From the line that contains "This screenshot has height=754, width=1026." down to the last line of the listing below, reproduce each line exactly but not the pictures.

> [Given records]
.....

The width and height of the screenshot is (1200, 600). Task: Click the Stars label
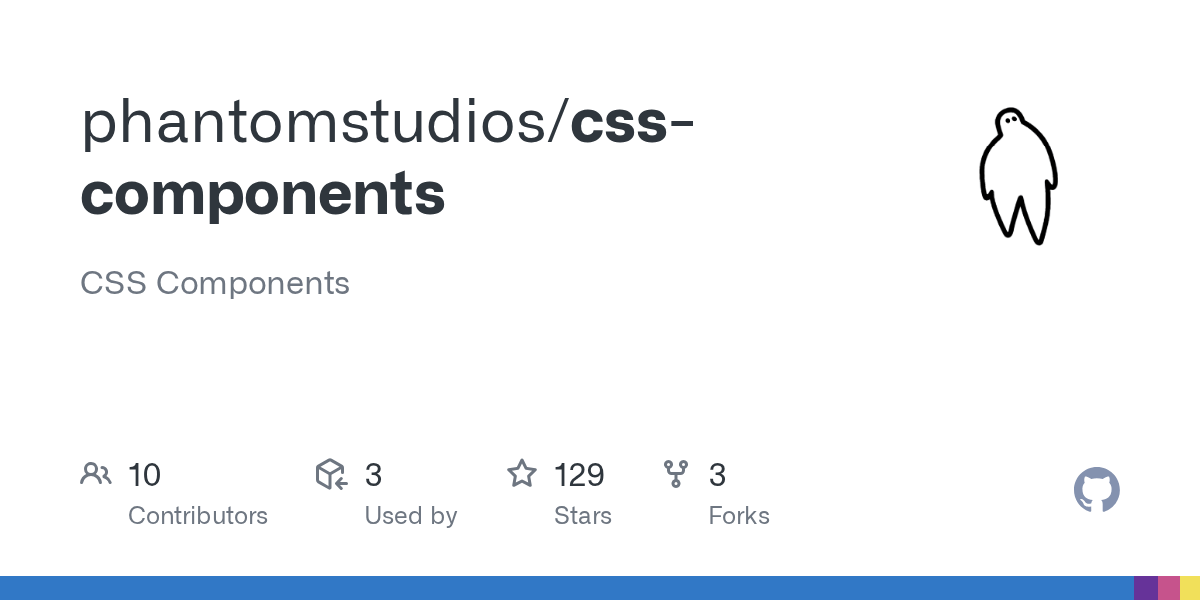click(583, 516)
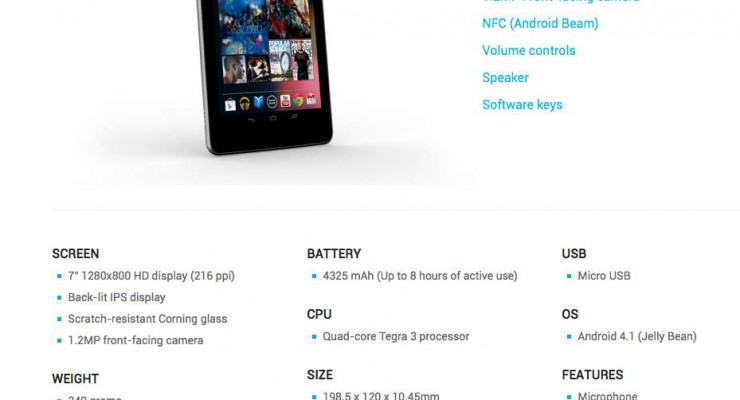Viewport: 740px width, 400px height.
Task: Select the magazine cover with man in black shirt
Action: coord(302,59)
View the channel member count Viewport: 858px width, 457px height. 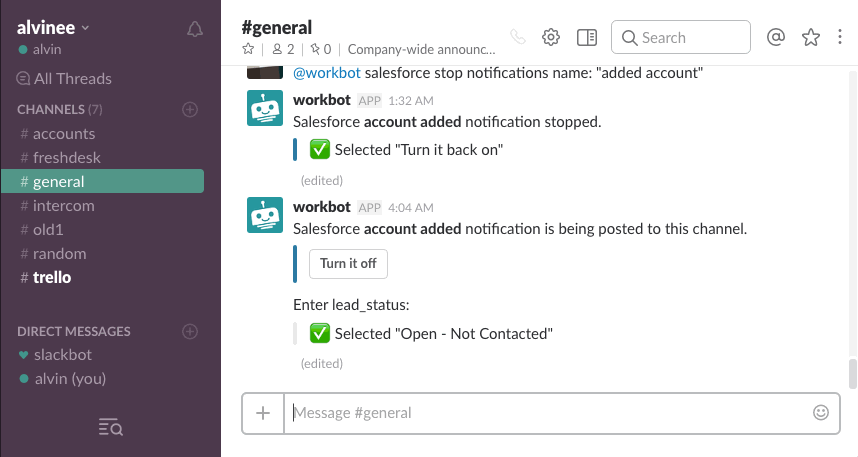[284, 48]
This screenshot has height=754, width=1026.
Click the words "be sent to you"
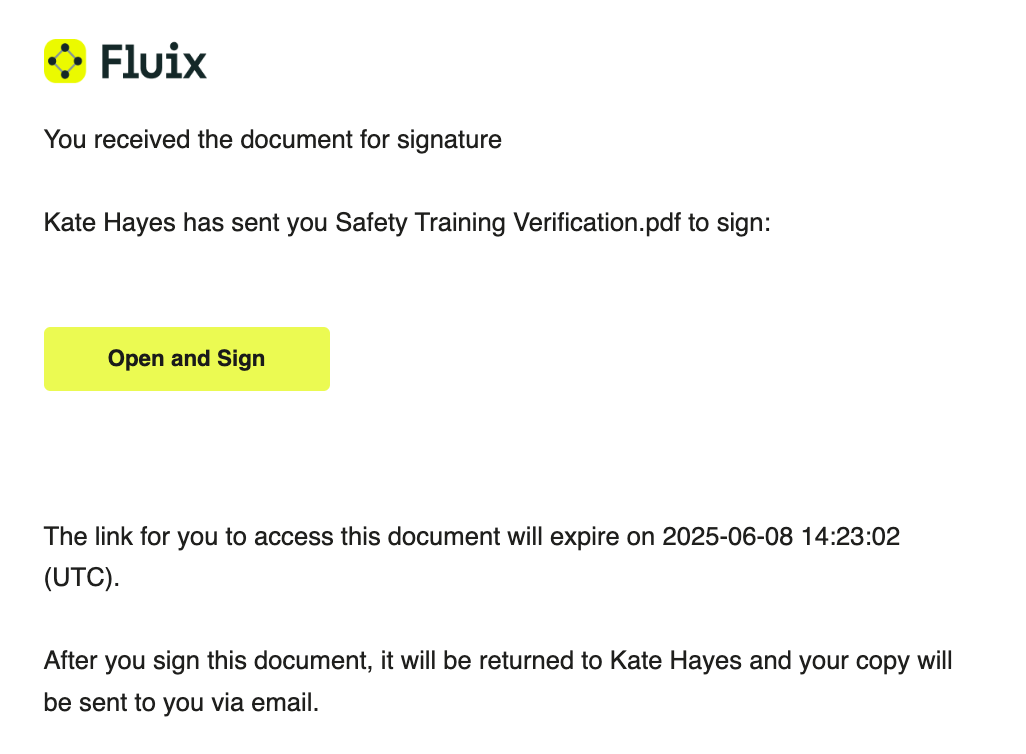[124, 703]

.....

> [Answer to this exercise]
This screenshot has height=754, width=1026.
Click the words "be sent to you"
[124, 703]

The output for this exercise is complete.